Premièrement : il était l’un des principaux théoriciens économiques et politiques de droite des années 1930 et 1940 — un fasciste américain si vous voulez. Et il a été rattrapé par le “procès de la grande sédition de 1944” (un procès qui s’est terminé de manière non concluante lorsque le juge Edward Eicher, un ancien membre du Congrès de l’Iowa, est soudainement tombé mort et que personne ne s’est soucié de reprendre la procédure).


Deuxièmement : Lawrence Dennis était en partie afro-américain, un fait qui était légèrement crédible à première vue, étant donné son teint “basané” ou “bronzé” et ses cheveux courts et raides. Dennis pouvait “passer pour blanc” s’il le voulait, et il l’a fait pendant plusieurs décennies. Mais ce fut surtout pour des raisons de commodité. Pendant ses années à Exeter, à Harvard, au corps diplomatique et à Wall Street, parler d’un héritage mulâtre n’aurait été qu’une complication inutile, et il ne l’a donc pas fait. En fin de compte, il n’y a aucune raison de croire qu’il avait honte de son héritage métis ; on dit que lorsqu’il est mort à plus de quatre-vingts ans, il arborait une chevelure frisée.


Le mélange racial de Dennis, associé à sa politique de droite radicale, confond les historiens politiques de gauche. Ils n’ont aucun mal à accepter le fait que W. E. B. Du Bois, un autre mulâtre à la peau claire, est allé à Harvard et a ensuite rejoint le Parti communiste américain. Mais imaginer qu’un autre homme à la peau claire d’origine noire était un fasciste ? Et non seulement un fasciste américain, mais un ancien diplomate et célèbre théoricien de la diplomatie. En 2007, une biographie de Dennis a été publiée sous le titre de La couleur du fascisme [1]. Comme on pouvait s’y attendre avec ce titre tapageur, l’éditeur a érigé la biographie en saga raciale : un récit de vie dans la honte, la “tromperie” et l’hypocrisie parmi de vindicatifs semeurs de haine.


Larney Laurence Dennis à 5 ans, le ‘Negro baby evangelist’ selon le Chicago Tribune, 8 janvier 1899. Le tournant du siècle connaissait alors une forte vogue revivaliste.
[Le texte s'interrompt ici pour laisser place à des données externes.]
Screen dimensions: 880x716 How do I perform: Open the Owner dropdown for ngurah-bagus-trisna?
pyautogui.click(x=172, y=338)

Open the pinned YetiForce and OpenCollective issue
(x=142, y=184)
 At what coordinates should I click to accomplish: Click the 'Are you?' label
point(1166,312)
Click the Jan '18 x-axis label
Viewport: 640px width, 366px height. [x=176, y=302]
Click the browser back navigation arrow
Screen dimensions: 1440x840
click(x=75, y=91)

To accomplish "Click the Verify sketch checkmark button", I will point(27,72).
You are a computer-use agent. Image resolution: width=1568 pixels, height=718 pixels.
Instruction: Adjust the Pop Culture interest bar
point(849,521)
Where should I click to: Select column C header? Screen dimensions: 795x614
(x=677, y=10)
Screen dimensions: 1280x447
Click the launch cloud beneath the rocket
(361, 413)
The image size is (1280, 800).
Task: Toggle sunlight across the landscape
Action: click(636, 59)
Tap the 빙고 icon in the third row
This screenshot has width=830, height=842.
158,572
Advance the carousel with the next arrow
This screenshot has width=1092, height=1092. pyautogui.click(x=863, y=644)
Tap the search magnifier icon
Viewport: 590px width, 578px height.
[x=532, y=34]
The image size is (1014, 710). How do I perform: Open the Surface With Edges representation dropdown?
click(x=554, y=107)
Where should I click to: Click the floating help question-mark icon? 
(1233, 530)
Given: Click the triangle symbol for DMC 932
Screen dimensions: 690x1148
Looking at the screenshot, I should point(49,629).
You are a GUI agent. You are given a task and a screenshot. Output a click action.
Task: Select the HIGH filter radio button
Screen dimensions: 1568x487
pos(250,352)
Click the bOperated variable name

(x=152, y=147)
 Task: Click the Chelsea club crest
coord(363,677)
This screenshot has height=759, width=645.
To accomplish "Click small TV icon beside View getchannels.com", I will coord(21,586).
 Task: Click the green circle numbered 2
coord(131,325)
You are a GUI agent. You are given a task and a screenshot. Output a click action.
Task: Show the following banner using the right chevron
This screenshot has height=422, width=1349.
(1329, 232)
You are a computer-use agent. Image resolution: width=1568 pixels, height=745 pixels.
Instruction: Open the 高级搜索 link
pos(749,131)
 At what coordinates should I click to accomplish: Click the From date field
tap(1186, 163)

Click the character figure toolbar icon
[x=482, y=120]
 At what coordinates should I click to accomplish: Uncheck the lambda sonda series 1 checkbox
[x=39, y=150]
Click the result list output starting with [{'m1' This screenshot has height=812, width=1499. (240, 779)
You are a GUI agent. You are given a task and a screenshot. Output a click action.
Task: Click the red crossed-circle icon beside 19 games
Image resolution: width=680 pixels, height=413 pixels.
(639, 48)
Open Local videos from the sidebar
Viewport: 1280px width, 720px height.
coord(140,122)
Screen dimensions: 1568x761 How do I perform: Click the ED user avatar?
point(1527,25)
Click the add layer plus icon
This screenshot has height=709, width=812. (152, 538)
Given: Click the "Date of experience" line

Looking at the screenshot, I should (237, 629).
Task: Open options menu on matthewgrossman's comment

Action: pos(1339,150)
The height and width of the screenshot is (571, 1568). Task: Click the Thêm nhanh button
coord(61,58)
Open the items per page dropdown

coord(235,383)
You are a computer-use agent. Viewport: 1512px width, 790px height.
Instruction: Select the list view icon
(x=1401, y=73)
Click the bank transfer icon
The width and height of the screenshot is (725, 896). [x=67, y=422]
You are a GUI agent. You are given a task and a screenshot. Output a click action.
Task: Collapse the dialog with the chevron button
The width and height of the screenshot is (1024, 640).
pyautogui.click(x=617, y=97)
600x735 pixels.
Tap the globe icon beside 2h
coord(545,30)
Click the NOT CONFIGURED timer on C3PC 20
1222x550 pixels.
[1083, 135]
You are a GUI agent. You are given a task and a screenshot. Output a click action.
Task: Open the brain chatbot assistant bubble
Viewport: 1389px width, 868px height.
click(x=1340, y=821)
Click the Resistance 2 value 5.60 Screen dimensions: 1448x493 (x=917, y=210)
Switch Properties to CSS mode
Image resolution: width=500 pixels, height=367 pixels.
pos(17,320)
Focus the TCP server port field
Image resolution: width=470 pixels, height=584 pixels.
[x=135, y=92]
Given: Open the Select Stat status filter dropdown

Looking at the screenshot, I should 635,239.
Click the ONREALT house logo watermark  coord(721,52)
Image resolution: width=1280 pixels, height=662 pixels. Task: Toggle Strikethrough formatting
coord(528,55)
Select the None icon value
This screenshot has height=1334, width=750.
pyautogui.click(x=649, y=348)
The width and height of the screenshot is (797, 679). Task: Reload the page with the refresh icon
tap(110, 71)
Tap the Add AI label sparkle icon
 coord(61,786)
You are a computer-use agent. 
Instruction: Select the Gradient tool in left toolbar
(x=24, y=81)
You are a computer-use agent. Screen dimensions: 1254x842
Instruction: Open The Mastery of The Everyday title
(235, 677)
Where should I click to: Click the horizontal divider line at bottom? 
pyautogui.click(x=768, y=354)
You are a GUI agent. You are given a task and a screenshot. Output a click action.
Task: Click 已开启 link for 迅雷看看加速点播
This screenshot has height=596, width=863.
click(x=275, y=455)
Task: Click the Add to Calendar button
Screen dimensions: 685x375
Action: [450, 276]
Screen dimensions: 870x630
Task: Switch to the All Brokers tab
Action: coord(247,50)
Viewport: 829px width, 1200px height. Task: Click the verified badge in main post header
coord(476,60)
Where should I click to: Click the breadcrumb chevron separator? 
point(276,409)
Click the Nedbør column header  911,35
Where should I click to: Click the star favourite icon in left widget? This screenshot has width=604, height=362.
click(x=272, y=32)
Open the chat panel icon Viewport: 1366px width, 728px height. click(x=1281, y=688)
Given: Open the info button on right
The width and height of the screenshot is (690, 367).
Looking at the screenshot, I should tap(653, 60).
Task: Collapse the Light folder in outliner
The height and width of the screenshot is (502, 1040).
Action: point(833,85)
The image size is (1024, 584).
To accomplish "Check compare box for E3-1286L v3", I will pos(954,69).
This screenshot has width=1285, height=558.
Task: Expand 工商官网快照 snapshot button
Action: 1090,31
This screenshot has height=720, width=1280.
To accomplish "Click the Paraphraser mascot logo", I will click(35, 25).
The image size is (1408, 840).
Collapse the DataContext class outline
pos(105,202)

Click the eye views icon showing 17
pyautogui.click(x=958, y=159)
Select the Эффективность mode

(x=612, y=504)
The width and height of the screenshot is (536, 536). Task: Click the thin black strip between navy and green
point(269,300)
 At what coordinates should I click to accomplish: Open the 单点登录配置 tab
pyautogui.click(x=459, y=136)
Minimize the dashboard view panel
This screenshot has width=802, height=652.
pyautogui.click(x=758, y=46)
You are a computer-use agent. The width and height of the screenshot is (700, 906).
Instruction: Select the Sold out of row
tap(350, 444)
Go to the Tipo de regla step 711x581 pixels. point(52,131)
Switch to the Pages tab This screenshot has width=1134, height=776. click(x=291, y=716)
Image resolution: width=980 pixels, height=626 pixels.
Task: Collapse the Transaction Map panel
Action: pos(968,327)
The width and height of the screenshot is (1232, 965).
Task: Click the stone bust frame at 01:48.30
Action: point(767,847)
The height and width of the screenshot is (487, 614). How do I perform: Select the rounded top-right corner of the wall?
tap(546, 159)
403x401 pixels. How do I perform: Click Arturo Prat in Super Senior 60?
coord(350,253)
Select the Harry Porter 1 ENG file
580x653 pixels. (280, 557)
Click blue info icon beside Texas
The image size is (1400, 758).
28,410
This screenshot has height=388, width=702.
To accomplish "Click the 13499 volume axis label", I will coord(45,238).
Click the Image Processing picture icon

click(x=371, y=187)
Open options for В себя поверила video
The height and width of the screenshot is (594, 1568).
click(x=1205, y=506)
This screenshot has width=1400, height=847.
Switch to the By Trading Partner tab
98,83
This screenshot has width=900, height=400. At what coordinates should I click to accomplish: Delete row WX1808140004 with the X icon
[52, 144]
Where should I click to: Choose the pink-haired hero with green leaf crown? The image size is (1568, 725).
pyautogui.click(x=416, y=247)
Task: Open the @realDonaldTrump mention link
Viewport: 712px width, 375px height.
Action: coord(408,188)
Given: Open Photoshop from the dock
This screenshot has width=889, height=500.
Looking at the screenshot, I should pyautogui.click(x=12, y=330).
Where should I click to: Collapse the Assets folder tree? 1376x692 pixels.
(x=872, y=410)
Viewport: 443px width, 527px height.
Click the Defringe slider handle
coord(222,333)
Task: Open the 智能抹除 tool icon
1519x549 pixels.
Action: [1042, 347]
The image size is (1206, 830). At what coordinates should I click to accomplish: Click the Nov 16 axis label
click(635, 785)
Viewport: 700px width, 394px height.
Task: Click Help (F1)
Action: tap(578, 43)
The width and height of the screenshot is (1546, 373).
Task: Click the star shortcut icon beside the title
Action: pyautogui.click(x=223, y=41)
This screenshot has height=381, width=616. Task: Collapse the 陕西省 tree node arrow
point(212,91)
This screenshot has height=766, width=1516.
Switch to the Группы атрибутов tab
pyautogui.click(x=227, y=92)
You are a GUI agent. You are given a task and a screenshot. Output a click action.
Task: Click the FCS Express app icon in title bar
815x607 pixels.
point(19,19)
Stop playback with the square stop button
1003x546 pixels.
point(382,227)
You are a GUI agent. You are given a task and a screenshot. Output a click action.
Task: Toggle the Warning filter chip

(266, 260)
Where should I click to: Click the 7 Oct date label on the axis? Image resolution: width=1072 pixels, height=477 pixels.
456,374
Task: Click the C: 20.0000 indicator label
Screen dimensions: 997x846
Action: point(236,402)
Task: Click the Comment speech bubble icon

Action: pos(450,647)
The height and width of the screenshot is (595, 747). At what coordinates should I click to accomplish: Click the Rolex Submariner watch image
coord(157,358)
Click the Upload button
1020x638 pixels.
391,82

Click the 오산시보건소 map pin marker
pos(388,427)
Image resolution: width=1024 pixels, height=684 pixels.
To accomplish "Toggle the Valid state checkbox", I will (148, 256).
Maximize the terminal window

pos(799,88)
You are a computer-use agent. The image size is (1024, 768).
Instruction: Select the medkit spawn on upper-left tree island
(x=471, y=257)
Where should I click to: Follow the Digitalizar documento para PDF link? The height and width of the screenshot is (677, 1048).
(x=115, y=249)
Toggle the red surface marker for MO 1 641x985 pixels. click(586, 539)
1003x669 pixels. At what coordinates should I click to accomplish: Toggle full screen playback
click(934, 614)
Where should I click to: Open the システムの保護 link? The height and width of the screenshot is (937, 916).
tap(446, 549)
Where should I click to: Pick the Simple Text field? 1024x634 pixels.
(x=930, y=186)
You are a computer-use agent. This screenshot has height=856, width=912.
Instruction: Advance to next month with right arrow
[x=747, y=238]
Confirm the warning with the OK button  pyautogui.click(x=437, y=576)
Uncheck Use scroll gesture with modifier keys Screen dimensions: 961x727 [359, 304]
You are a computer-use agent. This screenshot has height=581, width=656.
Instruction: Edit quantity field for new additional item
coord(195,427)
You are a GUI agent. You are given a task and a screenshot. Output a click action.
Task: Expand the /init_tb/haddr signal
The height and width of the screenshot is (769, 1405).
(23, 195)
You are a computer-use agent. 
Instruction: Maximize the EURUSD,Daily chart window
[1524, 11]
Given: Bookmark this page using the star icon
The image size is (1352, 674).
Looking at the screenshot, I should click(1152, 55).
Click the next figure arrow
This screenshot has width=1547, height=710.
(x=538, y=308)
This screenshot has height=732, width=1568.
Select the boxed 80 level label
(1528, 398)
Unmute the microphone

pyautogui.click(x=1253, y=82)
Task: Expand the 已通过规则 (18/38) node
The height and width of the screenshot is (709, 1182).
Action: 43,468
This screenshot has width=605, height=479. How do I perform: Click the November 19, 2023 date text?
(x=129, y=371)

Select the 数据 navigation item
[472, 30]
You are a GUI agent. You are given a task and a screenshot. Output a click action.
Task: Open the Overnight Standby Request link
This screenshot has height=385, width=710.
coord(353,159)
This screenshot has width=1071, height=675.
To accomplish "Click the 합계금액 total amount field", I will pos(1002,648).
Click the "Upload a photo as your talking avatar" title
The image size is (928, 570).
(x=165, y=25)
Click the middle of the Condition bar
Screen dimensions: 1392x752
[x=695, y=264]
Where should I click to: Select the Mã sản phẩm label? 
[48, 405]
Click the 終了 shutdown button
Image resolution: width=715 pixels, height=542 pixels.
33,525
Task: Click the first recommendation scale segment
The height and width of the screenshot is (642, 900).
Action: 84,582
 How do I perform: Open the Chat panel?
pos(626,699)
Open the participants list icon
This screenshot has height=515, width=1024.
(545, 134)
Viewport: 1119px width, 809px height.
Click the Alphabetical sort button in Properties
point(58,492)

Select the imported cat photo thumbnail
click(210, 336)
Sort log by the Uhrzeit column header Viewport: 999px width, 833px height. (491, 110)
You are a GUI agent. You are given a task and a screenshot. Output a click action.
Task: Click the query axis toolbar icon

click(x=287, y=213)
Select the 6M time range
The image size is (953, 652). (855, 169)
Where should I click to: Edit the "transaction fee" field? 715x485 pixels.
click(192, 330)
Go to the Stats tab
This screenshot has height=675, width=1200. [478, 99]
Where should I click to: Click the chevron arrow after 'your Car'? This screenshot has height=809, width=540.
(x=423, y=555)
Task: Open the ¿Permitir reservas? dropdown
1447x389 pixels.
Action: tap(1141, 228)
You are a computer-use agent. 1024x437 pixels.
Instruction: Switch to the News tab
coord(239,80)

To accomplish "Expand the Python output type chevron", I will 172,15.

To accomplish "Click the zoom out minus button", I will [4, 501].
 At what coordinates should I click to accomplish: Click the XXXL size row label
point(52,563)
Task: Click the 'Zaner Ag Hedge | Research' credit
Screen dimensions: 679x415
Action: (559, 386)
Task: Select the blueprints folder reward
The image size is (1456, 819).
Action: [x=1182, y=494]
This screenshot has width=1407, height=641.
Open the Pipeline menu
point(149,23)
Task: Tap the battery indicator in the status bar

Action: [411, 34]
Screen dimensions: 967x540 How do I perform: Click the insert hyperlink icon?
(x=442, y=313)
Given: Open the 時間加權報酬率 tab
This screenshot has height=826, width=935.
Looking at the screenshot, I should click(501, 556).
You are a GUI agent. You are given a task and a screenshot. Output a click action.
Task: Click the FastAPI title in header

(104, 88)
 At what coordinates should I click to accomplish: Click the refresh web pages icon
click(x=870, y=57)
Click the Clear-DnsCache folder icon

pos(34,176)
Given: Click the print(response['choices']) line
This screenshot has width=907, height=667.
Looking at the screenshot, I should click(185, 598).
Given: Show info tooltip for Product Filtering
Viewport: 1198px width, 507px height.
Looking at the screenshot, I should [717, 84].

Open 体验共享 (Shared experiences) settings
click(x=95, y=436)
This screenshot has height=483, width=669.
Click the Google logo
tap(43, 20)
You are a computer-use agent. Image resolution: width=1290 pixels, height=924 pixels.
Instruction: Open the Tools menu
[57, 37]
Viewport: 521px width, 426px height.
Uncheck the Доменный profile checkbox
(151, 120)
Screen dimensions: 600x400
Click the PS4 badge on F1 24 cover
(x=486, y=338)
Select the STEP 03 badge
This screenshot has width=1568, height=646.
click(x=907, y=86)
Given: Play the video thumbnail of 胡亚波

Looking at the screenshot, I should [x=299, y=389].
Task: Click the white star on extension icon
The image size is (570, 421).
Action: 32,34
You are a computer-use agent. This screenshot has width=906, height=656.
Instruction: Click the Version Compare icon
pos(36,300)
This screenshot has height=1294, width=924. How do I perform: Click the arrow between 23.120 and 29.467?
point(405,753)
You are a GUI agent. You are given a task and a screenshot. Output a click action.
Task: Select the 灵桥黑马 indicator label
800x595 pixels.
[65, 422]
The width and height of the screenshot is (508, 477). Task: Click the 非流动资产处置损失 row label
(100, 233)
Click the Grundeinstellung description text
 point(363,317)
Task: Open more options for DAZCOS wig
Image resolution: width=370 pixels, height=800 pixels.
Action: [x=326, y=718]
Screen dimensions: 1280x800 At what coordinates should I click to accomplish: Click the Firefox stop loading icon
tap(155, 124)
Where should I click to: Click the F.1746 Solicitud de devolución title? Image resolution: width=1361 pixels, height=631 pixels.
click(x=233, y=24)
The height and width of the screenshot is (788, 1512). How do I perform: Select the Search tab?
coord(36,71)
Il fit des tournées dans les états du Sud et même en Angleterre. À dix ans, il publia son récit auto-biographique : Life-story of the child evangelist Lonnie Lawrence Dennis, The Christian Herald, Londres, 1904


Mais nous arrivons maintenant au troisième fait remarquable à propos de Lawrence Dennis — peut-être le plus étrange de tous. Il avait été un enfant vedette, un angelot prédicateur. À la fin du XIXe siècle, les journaux de New York et de Chicago étaient fascinés par le je-ne-sais-quoi de ce phénomène précoce, “Larney Dennis” — l’enfant prodige de Géorgie, venu pour sauver les âmes en détresse ! Des décennies plus tard, l’usage d’un bambin accrocheur de couleur haranguant les pécheurs deviendrait un élément de routine sur le circuit vaudevillesque des églises (le révérend Al Sharpton a commencé de cette façon). Mais, à la fin des années 1890, ce petit prodige de la prédication au teint mat, drapé dans sa blouse blanche, à la voix énergique, était unique en son genre, autant dire un indéniable atout pour toucher un public : “Priez ! Priez ! Mettez-vous à genoux et priez !” Les tons frémissants d’un enfant, mais animés d’une force de conviction lui apportant gravité. Sur l’estrade, une forme fluette en robe blanche avec une majesté étrange dans le visage solennel en forme d’olive, levant un petit index autoritaire. En dessous, une foule bigarrée de plus de trois mille personnes, mêlant curiosité, cynisme ou dévotion ; pourtant tous, croyants et moqueurs, étaient pareillement tenus en haleine par ce morceau de bravoure. En un mot, Lawrence Dennis, le chérubin nègre évangéliste, était devant son premier public new-yorkais à l’église baptiste Mount Olivet dans la 53e Rue cet après-midi, jouant l’une des scènes les plus pittoresques de la vie trépidante de la grande métropole. Bien avant 4 h, l’heure dévolue à l’office, l’église était pleine à craquer… Le petit Lawrence secoua les boucles noires confinées de chaque côté de sa tête avec un ruban rose et regarda autour de lui avec des yeux remplis d’espoir. “J’ai 5 ans — rétorqua-t-il à la première question — et je suis né le 25 décembre, l’anniversaire du Christ”. “Pourquoi es-tu ici ?” vociféra une négresse du milieu de l’assemblée. “Pour sauver New York”, a clamé le prédicateur. “Je suis venu sauver la brebis égarée en chacun de vous” (Chicago Tribune, 8 janvier 1899).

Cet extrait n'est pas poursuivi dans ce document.